Panorama des sensibilisations écologiques

Le travail de l'Ademe a tenté de caractériser, d'une part, douze dispositifs du genre et, d'autre part, le comportement à leur égard des salariés, en particulier, des responsables RSE d'une douzaine d'entreprises participantes. L'Ademe s'est ainsi arrêtée sur quatre formes de prestations externes : les ateliers, comme ceux de La Fresque du climat ou de l'association 2tonnes ; les réseaux d'experts et de conseillers, comme le syndicat Printemps écologique ; les parcours de formation, comme celui de Corporate For Change ; ou les simples webinaires, à l'instar de ceux dispensés par l'entreprise Lakaa.
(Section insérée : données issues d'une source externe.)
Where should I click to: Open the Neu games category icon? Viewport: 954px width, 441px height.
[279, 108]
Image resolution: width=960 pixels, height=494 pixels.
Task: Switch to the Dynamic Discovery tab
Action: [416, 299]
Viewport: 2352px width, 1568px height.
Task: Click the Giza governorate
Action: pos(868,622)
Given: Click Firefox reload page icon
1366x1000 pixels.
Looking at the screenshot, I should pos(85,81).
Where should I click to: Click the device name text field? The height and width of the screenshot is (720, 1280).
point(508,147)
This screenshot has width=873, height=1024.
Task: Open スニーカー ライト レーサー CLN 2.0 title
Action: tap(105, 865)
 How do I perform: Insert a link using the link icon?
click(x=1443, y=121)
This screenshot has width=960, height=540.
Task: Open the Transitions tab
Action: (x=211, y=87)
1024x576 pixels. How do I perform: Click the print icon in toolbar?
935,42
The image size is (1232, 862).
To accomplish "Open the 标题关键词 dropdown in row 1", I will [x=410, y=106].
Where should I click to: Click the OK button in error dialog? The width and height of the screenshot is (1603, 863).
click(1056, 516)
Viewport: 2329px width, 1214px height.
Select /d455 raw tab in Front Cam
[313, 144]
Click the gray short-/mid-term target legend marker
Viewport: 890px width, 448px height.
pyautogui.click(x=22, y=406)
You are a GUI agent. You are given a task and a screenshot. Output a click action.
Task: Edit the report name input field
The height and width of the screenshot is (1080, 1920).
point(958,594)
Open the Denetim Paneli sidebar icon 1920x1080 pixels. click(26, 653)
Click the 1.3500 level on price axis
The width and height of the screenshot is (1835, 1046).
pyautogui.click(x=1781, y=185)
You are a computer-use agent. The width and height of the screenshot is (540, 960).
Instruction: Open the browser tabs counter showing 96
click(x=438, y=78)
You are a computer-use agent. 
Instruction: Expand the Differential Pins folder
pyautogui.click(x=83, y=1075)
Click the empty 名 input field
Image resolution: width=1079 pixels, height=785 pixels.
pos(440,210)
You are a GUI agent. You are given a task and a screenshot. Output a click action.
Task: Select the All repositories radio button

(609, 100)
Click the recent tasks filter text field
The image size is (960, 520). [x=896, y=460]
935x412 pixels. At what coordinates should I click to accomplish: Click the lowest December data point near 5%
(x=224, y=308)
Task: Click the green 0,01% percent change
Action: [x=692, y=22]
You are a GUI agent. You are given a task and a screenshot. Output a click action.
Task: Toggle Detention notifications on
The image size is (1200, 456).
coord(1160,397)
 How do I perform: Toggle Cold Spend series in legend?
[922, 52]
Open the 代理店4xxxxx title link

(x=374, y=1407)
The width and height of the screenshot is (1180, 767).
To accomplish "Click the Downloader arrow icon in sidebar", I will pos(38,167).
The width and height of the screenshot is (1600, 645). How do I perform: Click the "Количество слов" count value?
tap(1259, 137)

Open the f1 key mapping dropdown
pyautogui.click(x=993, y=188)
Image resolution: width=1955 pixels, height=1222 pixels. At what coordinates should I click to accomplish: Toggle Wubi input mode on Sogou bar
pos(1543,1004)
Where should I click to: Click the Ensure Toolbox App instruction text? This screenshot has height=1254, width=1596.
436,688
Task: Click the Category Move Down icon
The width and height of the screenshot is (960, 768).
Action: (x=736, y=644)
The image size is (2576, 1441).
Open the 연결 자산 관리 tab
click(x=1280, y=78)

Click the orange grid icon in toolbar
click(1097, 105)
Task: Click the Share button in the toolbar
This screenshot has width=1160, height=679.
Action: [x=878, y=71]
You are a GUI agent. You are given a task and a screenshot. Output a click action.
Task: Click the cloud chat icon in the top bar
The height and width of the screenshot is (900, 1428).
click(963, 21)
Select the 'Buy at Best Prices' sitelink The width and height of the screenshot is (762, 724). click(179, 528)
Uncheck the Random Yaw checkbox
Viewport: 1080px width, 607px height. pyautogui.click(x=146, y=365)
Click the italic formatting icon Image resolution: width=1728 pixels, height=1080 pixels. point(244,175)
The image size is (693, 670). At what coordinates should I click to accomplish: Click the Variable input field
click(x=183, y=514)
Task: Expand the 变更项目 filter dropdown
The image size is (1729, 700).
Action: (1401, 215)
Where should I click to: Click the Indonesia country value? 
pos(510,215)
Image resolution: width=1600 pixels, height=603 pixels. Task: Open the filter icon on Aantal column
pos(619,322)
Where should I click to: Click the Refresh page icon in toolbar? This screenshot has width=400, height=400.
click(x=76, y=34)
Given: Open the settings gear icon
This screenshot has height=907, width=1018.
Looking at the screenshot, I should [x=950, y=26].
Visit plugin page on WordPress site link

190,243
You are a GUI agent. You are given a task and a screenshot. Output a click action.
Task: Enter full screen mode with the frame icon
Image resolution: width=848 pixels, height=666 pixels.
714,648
Certains se destinent davantage à une sensibilisation à l'échelle des salariés (par exemple, Printemps écologique) ou de l'entreprise entière (2tonnes) et, parallèlement, certains se tournent vers l'engagement citoyen et les écogestes (2tonnes également), tandis que d'autres poussent jusqu'à repenser le modèle d'activité (Corporate For Change).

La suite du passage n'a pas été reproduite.